Safe ba tayo? Nancy Binay wants Calida to review gov’t deals with data management providers
Senator Nancy Binay on Monday urged the Office of the Solicitot General (OSG) to review the contracts of the government’s data management providers following the reported passport data breach.
She wants the OSG to review all contracts of government agencies with third-party software and data management providers particularly those that concern any national database system.
“We need to step up our standards when it comes to data protection and security lalo na’t ang may hawak ng data management ay third party contractors,” Binay said.
“We need to know which agencies are prone to ‘data hostaging’ para di na maulit ang nangyari noon sa LTO (Land Transportation Office) at NBI (National Bureau of Investigation) where there was a stoppage of operations, and vital public services were affected,” she said.
According to Binay, the OSG should ensure that all contracts have a clause that all data handled by third party data management providers would revert to the government even after the termination or end of its contract.
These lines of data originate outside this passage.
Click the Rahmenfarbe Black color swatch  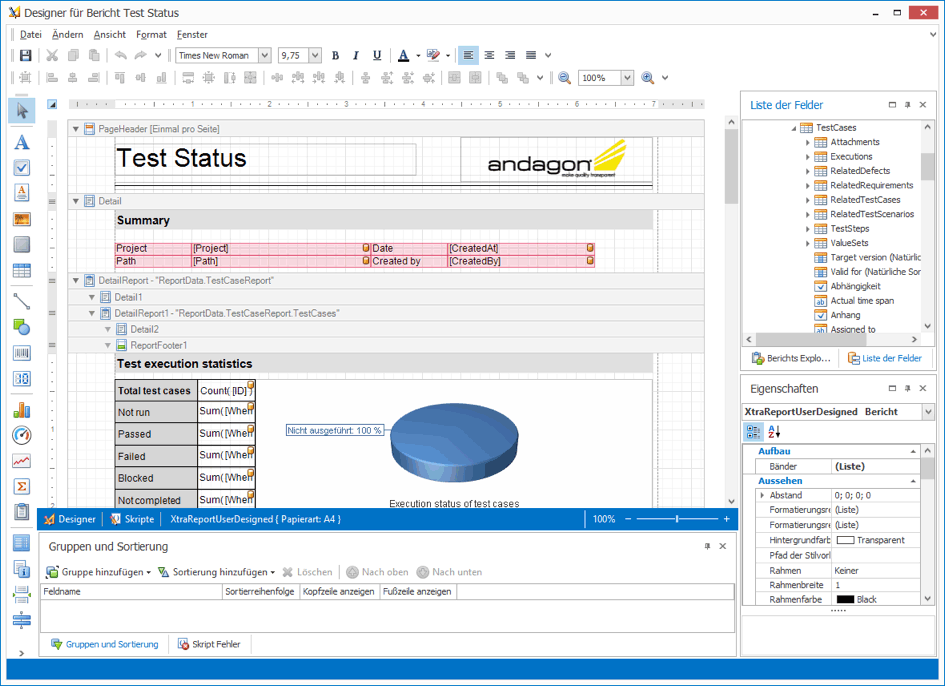click(x=845, y=599)
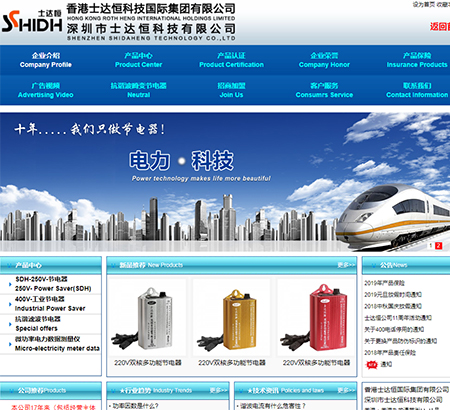Click the More link in New Products

(x=346, y=265)
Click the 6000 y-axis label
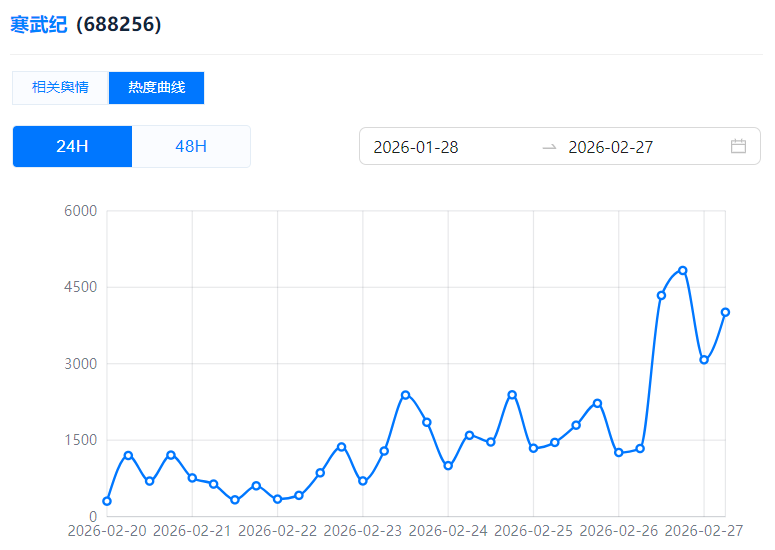Image resolution: width=775 pixels, height=550 pixels. [x=80, y=211]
“It is incumbent upon the government to check that contracts entered into by the State have data privacy protection clauses,” Binay said.
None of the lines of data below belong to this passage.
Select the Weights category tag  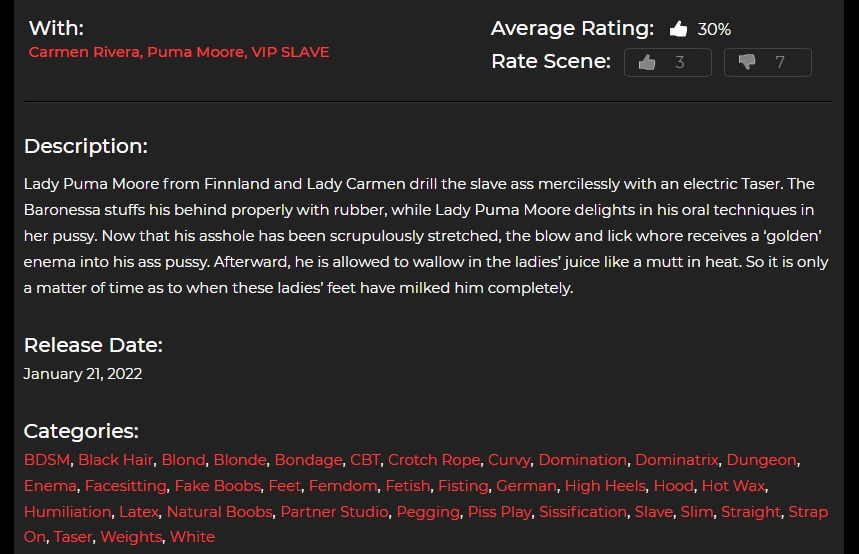(131, 537)
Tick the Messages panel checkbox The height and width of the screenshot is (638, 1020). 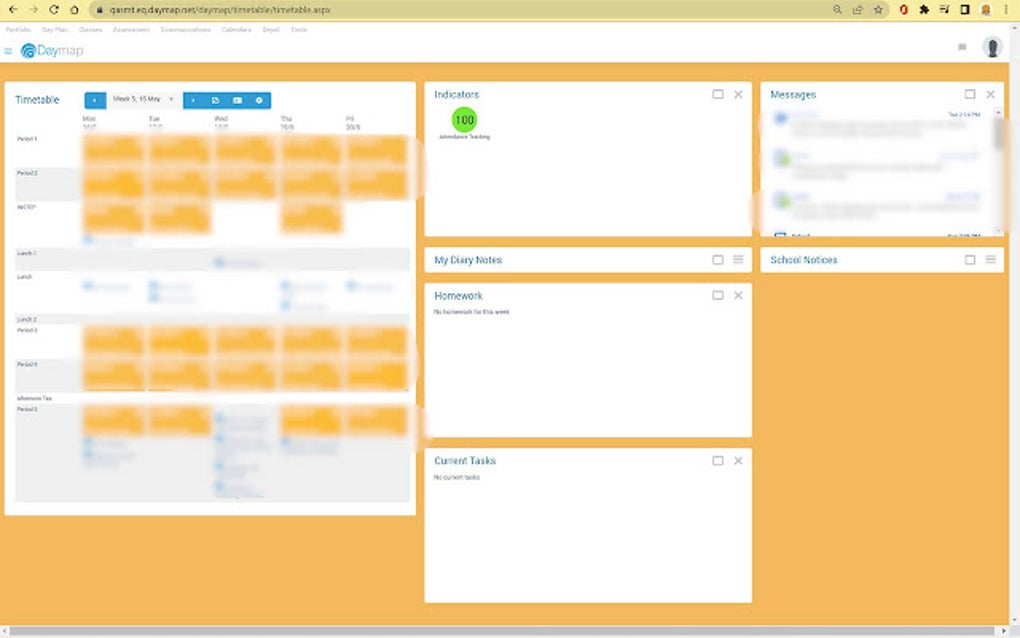coord(970,94)
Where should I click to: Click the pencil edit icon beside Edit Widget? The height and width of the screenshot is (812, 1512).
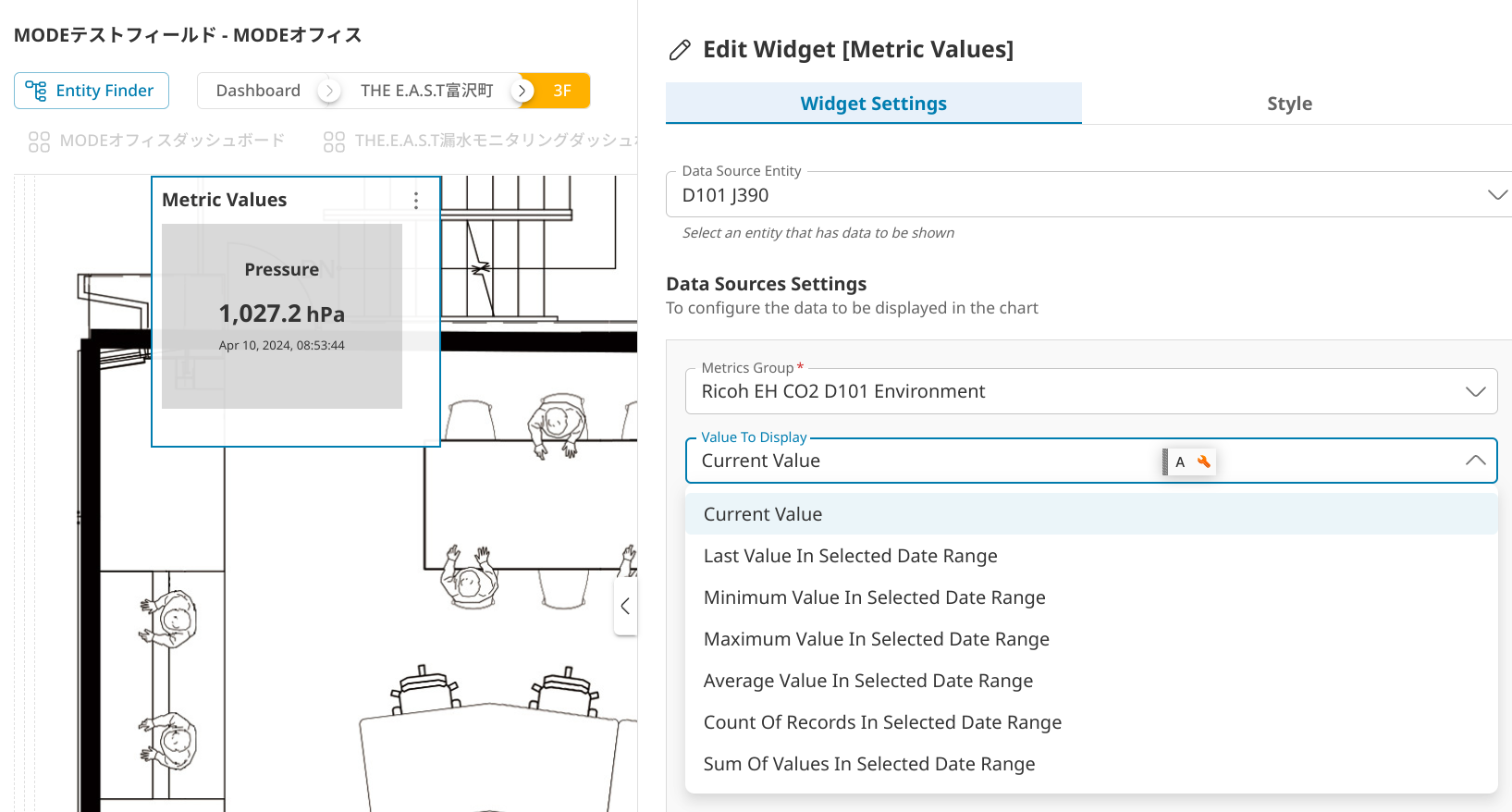point(680,50)
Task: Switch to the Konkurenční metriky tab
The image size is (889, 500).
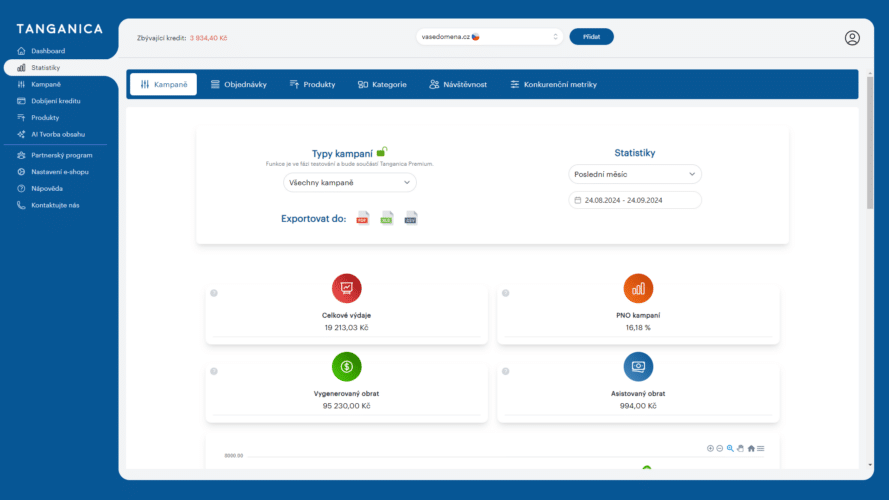Action: coord(553,84)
She said policies, TORs (terms of reference) and IRRs (implementing rules and regulatiins) should also be evaluated to prevent data breach specially if the contractor has in its possession biometrics data.
She said government agencies like the SSS (Social Security System), GSIS (Government Service Insurance System), LTO, NBI, DFA, BI (Bureau of Immigration, PAGIBIG, PhilHealth, PhilPost, LRA (Land Registration Authority), PSA (Phil. Statistics Authority), Comelec (Commission on Elections), to name a few, are dependent on third-party software and data management to handle their data management requirements.
Binay said the government serves as the custodian or the “personal information controller” of the collected data but hosting and system management is contracted to non-government entities.
“Bilang tagapangalaga ng datos ng mamamayan, the government should protect the confidentiality of the data, and maximize all remedies to ensure that the data handled by contractors is returned to the government after the end of its contract,” she said.
To avert any data breach crisis in the future, the senator said there are still live BOT (Build-Operate-Transfer) and PPP (Public-Private Partnership) agreements that fall under the mandate of the National Privacy Commission that need to be revisited.
“Kung wala pang existing clause ay dapat pong makipag-usap na ang OSG upang ma-amend na ang present contract,” she said.
The role of government is to protect the data in compliance with the Data Privacy Act.
“Marami na pong mga kaso ng identity theft kung kaya’t andyan ang pangamba ng mga tao na maaaring magamit ang datos nila sa maling paraan,” she added.
Binay said that breaches in data erode the people’s trust in the institution.